Year after year in his annual address to Congress, President Obama describes the state of the Union as “strong.” That adjective doesn’t describe the increasingly desperate and shrinking American middle class.
According to the Pew Research Center, the proportion of Americans who identify themselves as middle class has dropped sharply in recent years.
The nationally representative survey of 1,504 adults conducted Jan. 15-19 found that the share of Americans who identify with the middle class has never been lower, dropping to 44% in the latest survey from 53% in 2008 during the first months of the Great Recession.
…Economists also report a lack of jobs growth in middle-skill, middle-income jobs. An analysis by the New York Federal Reserve Bank found that employment in middle-skill jobs increased by 46% from 1980 to 2009. Meanwhile, employment in low-skill jobs increased 110% and employment in high-skill jobs increased 100%. This phenomenon of “jobs polarization” is perhaps most assiduously studied by David Autor, an MIT economist. His research demonstrates that employment growth over the past three decades has steadily gravitated toward low-skill jobs.
Tonight, President Obama’s challenge is not to explain or sympathize with the plight of the middle class, but to tell us what he’s going to do —as President— to solve the problem of rising income inequality. Relying on Congress is not a plan!

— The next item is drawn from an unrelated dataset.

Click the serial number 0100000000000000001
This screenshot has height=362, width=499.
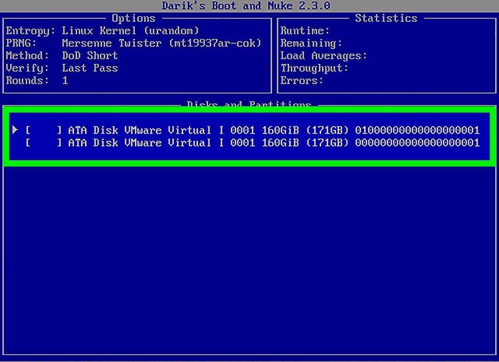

Obama has been urging Congress to use its “fast-track authority” to sign off on the still-unfinished deal between 12 Pacific nations. If lawmakers agree to fast-track the measure, they wouldn’t be able to offer amendments and would have to take an up-or-down vote on whatever deal the administration eventually reaches. The TPP has the backing of corporate interest groups, but liberals have balked over its potential to undermine environmental, public health and labor standards, as well as ship U.S. jobs overseas. The White House has yet to find a House Democratic cosponsor for it.